Activity:
Please show every line in the entries below that includes the word "will".

※ ※ ※

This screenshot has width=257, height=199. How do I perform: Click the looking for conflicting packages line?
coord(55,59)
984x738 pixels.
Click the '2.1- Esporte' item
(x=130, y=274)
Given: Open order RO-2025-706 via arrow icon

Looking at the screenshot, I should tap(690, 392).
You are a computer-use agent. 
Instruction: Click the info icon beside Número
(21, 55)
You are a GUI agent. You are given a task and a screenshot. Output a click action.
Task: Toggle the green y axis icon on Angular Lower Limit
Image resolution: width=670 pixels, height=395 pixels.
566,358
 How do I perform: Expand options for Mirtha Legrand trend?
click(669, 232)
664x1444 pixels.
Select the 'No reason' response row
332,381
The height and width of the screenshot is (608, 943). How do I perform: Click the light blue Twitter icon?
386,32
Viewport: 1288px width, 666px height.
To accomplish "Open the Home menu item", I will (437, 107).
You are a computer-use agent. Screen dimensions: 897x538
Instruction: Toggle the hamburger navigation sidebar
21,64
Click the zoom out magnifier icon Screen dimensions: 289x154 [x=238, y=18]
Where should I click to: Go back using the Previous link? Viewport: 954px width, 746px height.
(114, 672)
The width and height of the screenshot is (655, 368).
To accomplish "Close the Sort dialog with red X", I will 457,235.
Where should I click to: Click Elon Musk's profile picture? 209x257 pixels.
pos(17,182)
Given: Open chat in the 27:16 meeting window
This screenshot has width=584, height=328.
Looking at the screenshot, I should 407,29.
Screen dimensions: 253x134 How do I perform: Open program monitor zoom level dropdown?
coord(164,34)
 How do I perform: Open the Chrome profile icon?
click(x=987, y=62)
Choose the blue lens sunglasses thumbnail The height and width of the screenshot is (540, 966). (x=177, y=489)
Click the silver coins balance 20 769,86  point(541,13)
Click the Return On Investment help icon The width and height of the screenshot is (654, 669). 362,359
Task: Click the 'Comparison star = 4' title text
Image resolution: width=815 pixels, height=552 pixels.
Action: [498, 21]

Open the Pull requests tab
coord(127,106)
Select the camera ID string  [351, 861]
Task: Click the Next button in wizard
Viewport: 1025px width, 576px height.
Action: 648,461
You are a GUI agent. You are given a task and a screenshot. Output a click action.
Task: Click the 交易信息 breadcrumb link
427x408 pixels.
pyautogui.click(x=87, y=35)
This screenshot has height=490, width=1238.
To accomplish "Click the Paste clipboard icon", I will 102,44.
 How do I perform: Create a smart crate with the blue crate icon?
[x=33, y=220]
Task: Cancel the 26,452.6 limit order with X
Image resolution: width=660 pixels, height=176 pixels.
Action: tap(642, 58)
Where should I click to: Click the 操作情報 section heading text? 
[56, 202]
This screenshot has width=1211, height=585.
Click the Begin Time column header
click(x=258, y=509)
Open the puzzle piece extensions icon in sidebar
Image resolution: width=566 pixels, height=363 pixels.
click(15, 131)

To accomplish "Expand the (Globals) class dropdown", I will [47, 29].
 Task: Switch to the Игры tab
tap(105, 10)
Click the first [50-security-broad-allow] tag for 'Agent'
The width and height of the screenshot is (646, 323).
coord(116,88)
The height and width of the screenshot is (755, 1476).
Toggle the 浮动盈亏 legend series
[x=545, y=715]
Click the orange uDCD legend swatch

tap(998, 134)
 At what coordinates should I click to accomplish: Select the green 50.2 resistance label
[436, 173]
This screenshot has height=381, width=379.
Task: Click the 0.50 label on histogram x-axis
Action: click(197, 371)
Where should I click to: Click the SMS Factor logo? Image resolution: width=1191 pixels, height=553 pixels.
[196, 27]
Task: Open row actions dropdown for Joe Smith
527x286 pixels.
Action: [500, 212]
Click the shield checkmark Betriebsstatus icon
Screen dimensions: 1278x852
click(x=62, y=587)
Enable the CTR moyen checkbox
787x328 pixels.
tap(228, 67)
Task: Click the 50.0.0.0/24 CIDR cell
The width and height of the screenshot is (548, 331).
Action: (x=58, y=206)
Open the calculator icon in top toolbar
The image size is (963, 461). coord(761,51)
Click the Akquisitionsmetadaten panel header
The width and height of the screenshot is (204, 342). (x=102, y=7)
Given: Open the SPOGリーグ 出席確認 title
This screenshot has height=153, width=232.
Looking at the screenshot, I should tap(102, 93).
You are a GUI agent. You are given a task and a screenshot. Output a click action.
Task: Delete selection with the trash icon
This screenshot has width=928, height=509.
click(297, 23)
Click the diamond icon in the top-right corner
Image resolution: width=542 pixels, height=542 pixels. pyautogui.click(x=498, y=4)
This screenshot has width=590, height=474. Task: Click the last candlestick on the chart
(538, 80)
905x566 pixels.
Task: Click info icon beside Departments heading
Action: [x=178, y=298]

※ ※ ※

Solution for this problem:
To accomplish "Open the Home menu item", I will (437, 107).
To accomplish "Close the Sort dialog with red X", I will 457,235.
To accomplish "Click the Paste clipboard icon", I will 102,44.
To accomplish "Expand the (Globals) class dropdown", I will [47, 29].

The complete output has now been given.